● TASK STATEMENT:
The entries below must be returned exactly as they stand.

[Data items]
____________________

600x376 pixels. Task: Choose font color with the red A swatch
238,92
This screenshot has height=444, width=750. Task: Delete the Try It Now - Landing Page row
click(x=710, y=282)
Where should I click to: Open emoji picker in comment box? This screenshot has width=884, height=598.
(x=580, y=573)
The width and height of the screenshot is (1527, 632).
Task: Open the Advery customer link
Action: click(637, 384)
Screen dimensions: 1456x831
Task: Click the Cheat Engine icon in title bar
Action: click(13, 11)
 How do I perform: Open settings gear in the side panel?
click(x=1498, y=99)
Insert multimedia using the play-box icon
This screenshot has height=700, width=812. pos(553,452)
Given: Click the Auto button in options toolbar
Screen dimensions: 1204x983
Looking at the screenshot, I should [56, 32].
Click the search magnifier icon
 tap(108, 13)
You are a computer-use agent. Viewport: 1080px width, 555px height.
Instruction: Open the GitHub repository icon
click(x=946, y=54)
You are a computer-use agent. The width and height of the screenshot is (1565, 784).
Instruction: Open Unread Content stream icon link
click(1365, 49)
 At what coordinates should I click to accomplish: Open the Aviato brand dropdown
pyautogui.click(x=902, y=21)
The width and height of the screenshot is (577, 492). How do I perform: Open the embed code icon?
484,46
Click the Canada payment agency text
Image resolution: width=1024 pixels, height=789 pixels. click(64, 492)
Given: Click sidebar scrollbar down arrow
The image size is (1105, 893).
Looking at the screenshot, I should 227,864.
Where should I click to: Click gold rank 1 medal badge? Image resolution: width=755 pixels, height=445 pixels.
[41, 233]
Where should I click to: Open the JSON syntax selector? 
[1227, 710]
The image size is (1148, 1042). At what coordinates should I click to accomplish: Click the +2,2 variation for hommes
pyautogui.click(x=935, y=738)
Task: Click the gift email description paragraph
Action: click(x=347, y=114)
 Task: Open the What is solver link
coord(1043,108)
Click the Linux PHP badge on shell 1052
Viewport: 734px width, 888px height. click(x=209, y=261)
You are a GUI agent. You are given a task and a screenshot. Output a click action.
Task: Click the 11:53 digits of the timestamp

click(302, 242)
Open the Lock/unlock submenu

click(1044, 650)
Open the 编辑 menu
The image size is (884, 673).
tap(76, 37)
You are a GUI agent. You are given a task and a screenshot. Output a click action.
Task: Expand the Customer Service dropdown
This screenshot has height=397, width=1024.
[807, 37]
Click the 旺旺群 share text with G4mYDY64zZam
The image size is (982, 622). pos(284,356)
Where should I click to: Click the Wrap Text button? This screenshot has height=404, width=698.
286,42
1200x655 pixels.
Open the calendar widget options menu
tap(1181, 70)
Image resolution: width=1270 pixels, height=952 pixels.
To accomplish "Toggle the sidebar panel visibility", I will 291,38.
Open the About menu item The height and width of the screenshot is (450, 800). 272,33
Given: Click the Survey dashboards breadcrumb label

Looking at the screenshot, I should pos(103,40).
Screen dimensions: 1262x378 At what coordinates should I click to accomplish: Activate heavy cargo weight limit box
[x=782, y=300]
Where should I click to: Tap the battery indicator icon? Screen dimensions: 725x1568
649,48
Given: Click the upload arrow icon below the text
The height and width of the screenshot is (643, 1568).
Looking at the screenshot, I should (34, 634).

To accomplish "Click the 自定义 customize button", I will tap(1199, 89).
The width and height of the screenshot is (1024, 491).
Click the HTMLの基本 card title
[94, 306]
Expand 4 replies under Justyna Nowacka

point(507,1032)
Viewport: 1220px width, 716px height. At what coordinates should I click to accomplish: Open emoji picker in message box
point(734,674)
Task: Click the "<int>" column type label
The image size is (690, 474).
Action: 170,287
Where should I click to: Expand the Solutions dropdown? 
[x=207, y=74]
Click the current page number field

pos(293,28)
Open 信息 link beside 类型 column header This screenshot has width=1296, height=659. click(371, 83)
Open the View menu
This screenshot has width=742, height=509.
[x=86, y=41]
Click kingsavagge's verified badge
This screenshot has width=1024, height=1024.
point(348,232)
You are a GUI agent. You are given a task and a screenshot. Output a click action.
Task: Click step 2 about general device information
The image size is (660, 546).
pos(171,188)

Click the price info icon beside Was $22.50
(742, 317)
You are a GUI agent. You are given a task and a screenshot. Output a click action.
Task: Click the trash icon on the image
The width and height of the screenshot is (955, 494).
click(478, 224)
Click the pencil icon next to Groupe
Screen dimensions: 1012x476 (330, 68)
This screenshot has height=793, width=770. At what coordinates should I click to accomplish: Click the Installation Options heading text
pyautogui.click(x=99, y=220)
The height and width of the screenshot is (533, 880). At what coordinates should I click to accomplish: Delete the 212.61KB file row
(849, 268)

____________________

● COMPLETED TASK:
600x376 pixels. Task: Choose font color with the red A swatch
238,92
This screenshot has height=444, width=750. Task: Delete the Try It Now - Landing Page row
click(x=710, y=282)
Where should I click to: Open emoji picker in comment box? This screenshot has width=884, height=598.
(x=580, y=573)
The width and height of the screenshot is (1527, 632).
Task: Open the Advery customer link
Action: click(637, 384)
Screen dimensions: 1456x831
Task: Click the Cheat Engine icon in title bar
Action: click(13, 11)
 How do I perform: Open settings gear in the side panel?
click(x=1498, y=99)
Insert multimedia using the play-box icon
This screenshot has height=700, width=812. pos(553,452)
Given: Click the Auto button in options toolbar
Screen dimensions: 1204x983
Looking at the screenshot, I should [56, 32].
Click the search magnifier icon
 tap(108, 13)
You are a computer-use agent. Viewport: 1080px width, 555px height.
Instruction: Open the GitHub repository icon
click(x=946, y=54)
You are a computer-use agent. The width and height of the screenshot is (1565, 784).
Instruction: Open Unread Content stream icon link
click(1365, 49)
 At what coordinates should I click to accomplish: Open the Aviato brand dropdown
pyautogui.click(x=902, y=21)
The width and height of the screenshot is (577, 492). How do I perform: Open the embed code icon?
484,46
Click the Canada payment agency text
Image resolution: width=1024 pixels, height=789 pixels. click(64, 492)
Given: Click sidebar scrollbar down arrow
The image size is (1105, 893).
Looking at the screenshot, I should 227,864.
Where should I click to: Click gold rank 1 medal badge? Image resolution: width=755 pixels, height=445 pixels.
[41, 233]
Where should I click to: Open the JSON syntax selector? 
[1227, 710]
The image size is (1148, 1042). At what coordinates should I click to accomplish: Click the +2,2 variation for hommes
pyautogui.click(x=935, y=738)
Task: Click the gift email description paragraph
Action: click(x=347, y=114)
 Task: Open the What is solver link
coord(1043,108)
Click the Linux PHP badge on shell 1052
Viewport: 734px width, 888px height. click(x=209, y=261)
You are a GUI agent. You are given a task and a screenshot. Output a click action.
Task: Click the 11:53 digits of the timestamp

click(302, 242)
Open the Lock/unlock submenu

click(1044, 650)
Open the 编辑 menu
The image size is (884, 673).
tap(76, 37)
You are a GUI agent. You are given a task and a screenshot. Output a click action.
Task: Expand the Customer Service dropdown
This screenshot has height=397, width=1024.
[807, 37]
Click the 旺旺群 share text with G4mYDY64zZam
The image size is (982, 622). pos(284,356)
Where should I click to: Click the Wrap Text button? This screenshot has height=404, width=698.
286,42
1200x655 pixels.
Open the calendar widget options menu
tap(1181, 70)
Image resolution: width=1270 pixels, height=952 pixels.
To accomplish "Toggle the sidebar panel visibility", I will 291,38.
Open the About menu item The height and width of the screenshot is (450, 800). 272,33
Given: Click the Survey dashboards breadcrumb label

Looking at the screenshot, I should pos(103,40).
Screen dimensions: 1262x378 At what coordinates should I click to accomplish: Activate heavy cargo weight limit box
[x=782, y=300]
Where should I click to: Tap the battery indicator icon? Screen dimensions: 725x1568
649,48
Given: Click the upload arrow icon below the text
The height and width of the screenshot is (643, 1568).
Looking at the screenshot, I should (34, 634).

To accomplish "Click the 自定义 customize button", I will tap(1199, 89).
The width and height of the screenshot is (1024, 491).
Click the HTMLの基本 card title
[94, 306]
Expand 4 replies under Justyna Nowacka

point(507,1032)
Viewport: 1220px width, 716px height. At what coordinates should I click to accomplish: Open emoji picker in message box
point(734,674)
Task: Click the "<int>" column type label
The image size is (690, 474).
Action: 170,287
Where should I click to: Expand the Solutions dropdown? 
[x=207, y=74]
Click the current page number field

pos(293,28)
Open 信息 link beside 类型 column header This screenshot has width=1296, height=659. click(371, 83)
Open the View menu
This screenshot has width=742, height=509.
[x=86, y=41]
Click kingsavagge's verified badge
This screenshot has width=1024, height=1024.
point(348,232)
You are a GUI agent. You are given a task and a screenshot. Output a click action.
Task: Click step 2 about general device information
The image size is (660, 546).
pos(171,188)

Click the price info icon beside Was $22.50
(742, 317)
You are a GUI agent. You are given a task and a screenshot. Output a click action.
Task: Click the trash icon on the image
The width and height of the screenshot is (955, 494).
click(478, 224)
Click the pencil icon next to Groupe
Screen dimensions: 1012x476 (330, 68)
This screenshot has height=793, width=770. At what coordinates should I click to accomplish: Click the Installation Options heading text
pyautogui.click(x=99, y=220)
The height and width of the screenshot is (533, 880). At what coordinates should I click to accomplish: Delete the 212.61KB file row
(849, 268)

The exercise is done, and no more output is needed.